There are several types of infant formula available. These include milk-based formulas, soy-based formulas, lactose-free formulas and specialized formulas. While babies can absorb calcium and phosphorus more easily from cow’s milk formulas, parents may choose iron-fortified cow’s milk or soy formulas based on their doctor’s recommendations. Babies who have lactose intolerance may not be able to fully digest lactose, the sugar found in milk. In this case, their doctor may recommend a lactose-free formula.

Some infants formulas are hydrolyzed or predigested.
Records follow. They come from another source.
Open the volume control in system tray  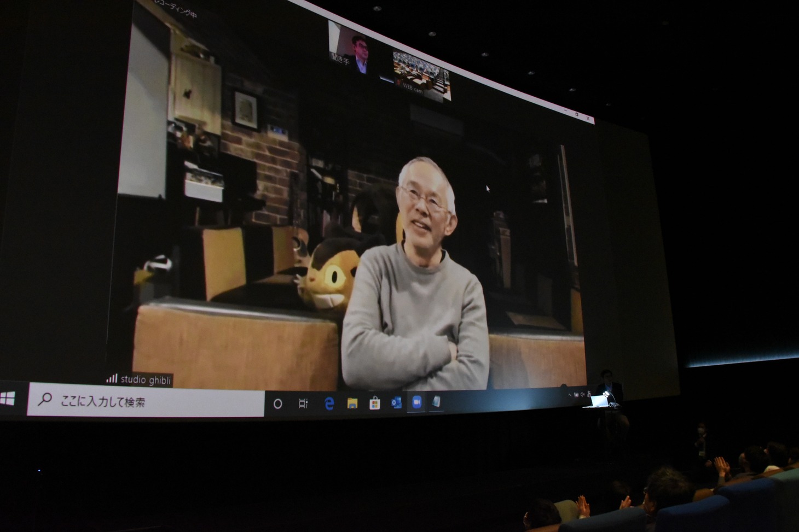pos(582,394)
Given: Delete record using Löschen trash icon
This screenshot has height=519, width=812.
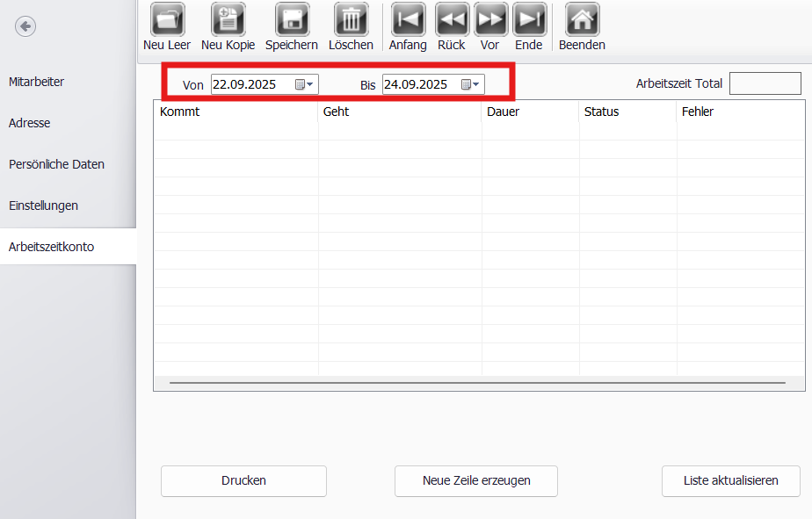Looking at the screenshot, I should [352, 19].
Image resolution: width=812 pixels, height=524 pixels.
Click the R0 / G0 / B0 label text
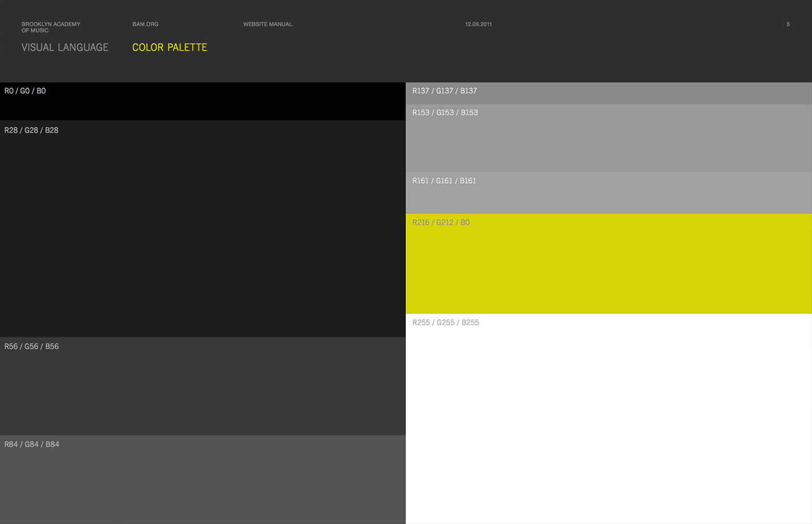click(25, 91)
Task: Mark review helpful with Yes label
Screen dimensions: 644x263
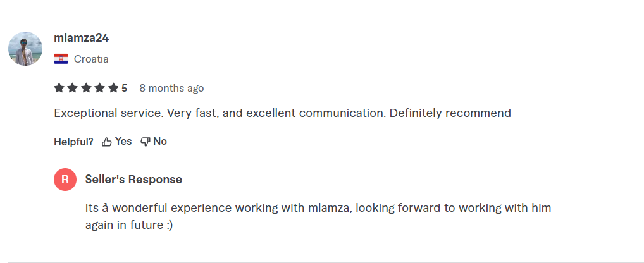Action: (x=123, y=142)
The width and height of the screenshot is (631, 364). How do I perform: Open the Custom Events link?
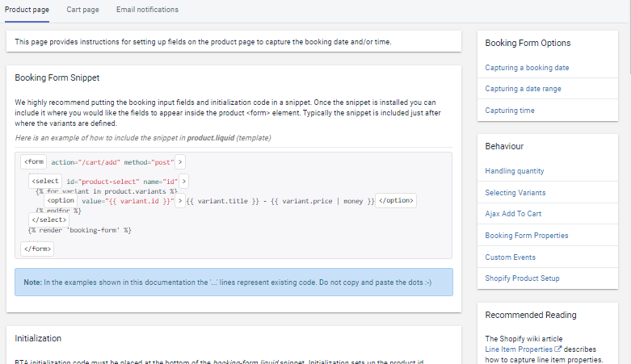tap(510, 257)
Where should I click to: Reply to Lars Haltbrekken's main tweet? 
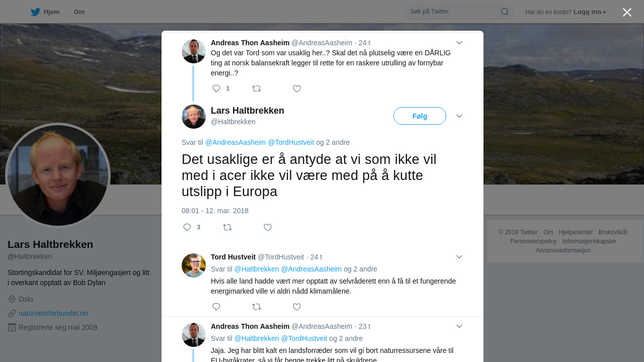pyautogui.click(x=187, y=227)
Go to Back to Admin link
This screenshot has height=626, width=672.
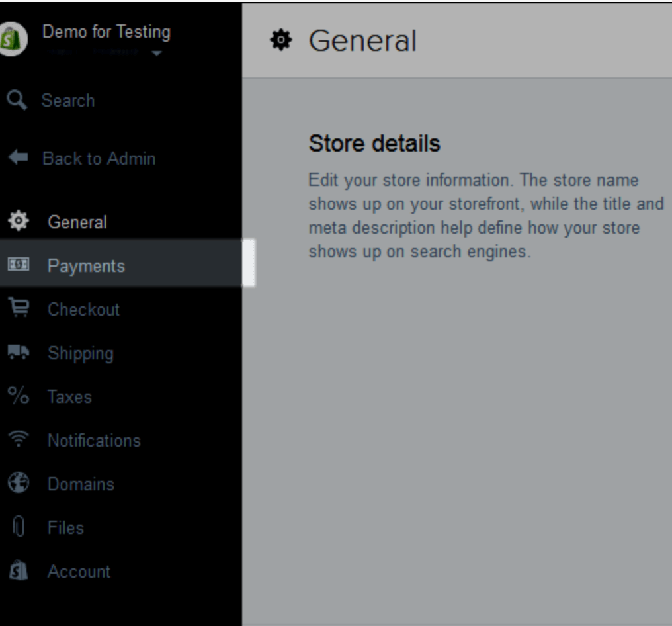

In these formulas the protein is broken down into a more easily digestible form. These formulas are typically recommended by doctors for children who have a high risk of developing allergies or those who have food allergies.  

While there are many types of infant formula, the American Academy of Pediatrics recommends that iron-fortified formula be used for all infants who are not breastfed, or who are only partially breastfed, from birth to one year of age. 

Formulas can come in ready-to-use, powdered and concentrated forms. Nannies should always read the label on the formula to ensure proper preparation. 

When it comes to bottle feeding, infants typically drink about two to three ounces at each feeding during their first week and increase their consumption to around four ounces per feeding when they are one month old. Formula fed babies typically eat every three to four hours because formula is not digested as quickly as breast milk. Around three months of age babies may drink between four or five ounces per feeding and at six months old may drink between six and eight ounces per feeding. During this time frame infants eat four or five times per 24 hour period.

Infants need about 2 ½ ounces of milk per pound of body weight per 24 hour period. According to the American Academy of Pediatrics, babies should not drink more than 32 ounces in a 24 hour period. 

Like breast milk, formula should not be warmed in the microwave as microwave heating may cause some hot spots in the milk that could burn the baby’s mouth.